**PROVIDED TEXT**
[Start of section]
She was arrested on drug smuggling charges sometime in February after airport officials allegedly found vape cartridges with traces of cannabis in her luggage. Here to break down this crucial week for the former Olympian is Errin Haines, editor at large for The 19th, a nonprofit newsroom covering gender, politics and policy. Hi Errin.

ERRIN HAINES: Niala, thanks so much for having me.

NIALA: Errin, can you catch us up quickly on how Brittney Griner ended up in a Russian prison to begin with?

ERRIN: Sure. So, Brittney Griner is a WNBA player. She plays for the Phoenix Mercury, but she also plays basketball overseas in Russia. And so she was detained on these alleged charges that she had these vape cartridges of hashish oil and her trial started last Friday. That is expected to last at least a couple of months before she is adjudicated, possibly sentenced. And, so her freedom and future are definitely very uncertain at this point.
[End of section]
**RAW DATA**
[Start of section]
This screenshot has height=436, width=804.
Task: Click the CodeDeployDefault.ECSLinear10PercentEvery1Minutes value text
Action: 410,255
[End of section]
[Start of section]
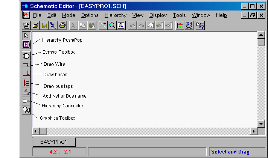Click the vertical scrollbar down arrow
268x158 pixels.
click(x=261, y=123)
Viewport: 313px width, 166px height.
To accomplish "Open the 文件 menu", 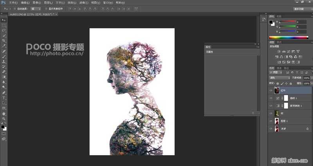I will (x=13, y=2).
[End of section]
[Start of section]
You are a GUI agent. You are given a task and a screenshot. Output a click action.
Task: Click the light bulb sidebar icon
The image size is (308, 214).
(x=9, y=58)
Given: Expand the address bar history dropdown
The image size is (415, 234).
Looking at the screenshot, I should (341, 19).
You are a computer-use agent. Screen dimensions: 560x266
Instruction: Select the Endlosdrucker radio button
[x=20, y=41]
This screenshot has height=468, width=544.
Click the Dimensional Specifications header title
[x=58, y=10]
[End of section]
**ACTIVITY**
In the interview transcript about Brittney Griner, copy the passage word for word from "She was arrested" to "to begin with?".

**RESPONSE TO THIS TASK**
She was arrested on drug smuggling charges sometime in February after airport officials allegedly found vape cartridges with traces of cannabis in her luggage. Here to break down this crucial week for the former Olympian is Errin Haines, editor at large for The 19th, a nonprofit newsroom covering gender, politics and policy. Hi Errin.

ERRIN HAINES: Niala, thanks so much for having me.

NIALA: Errin, can you catch us up quickly on how Brittney Griner ended up in a Russian prison to begin with?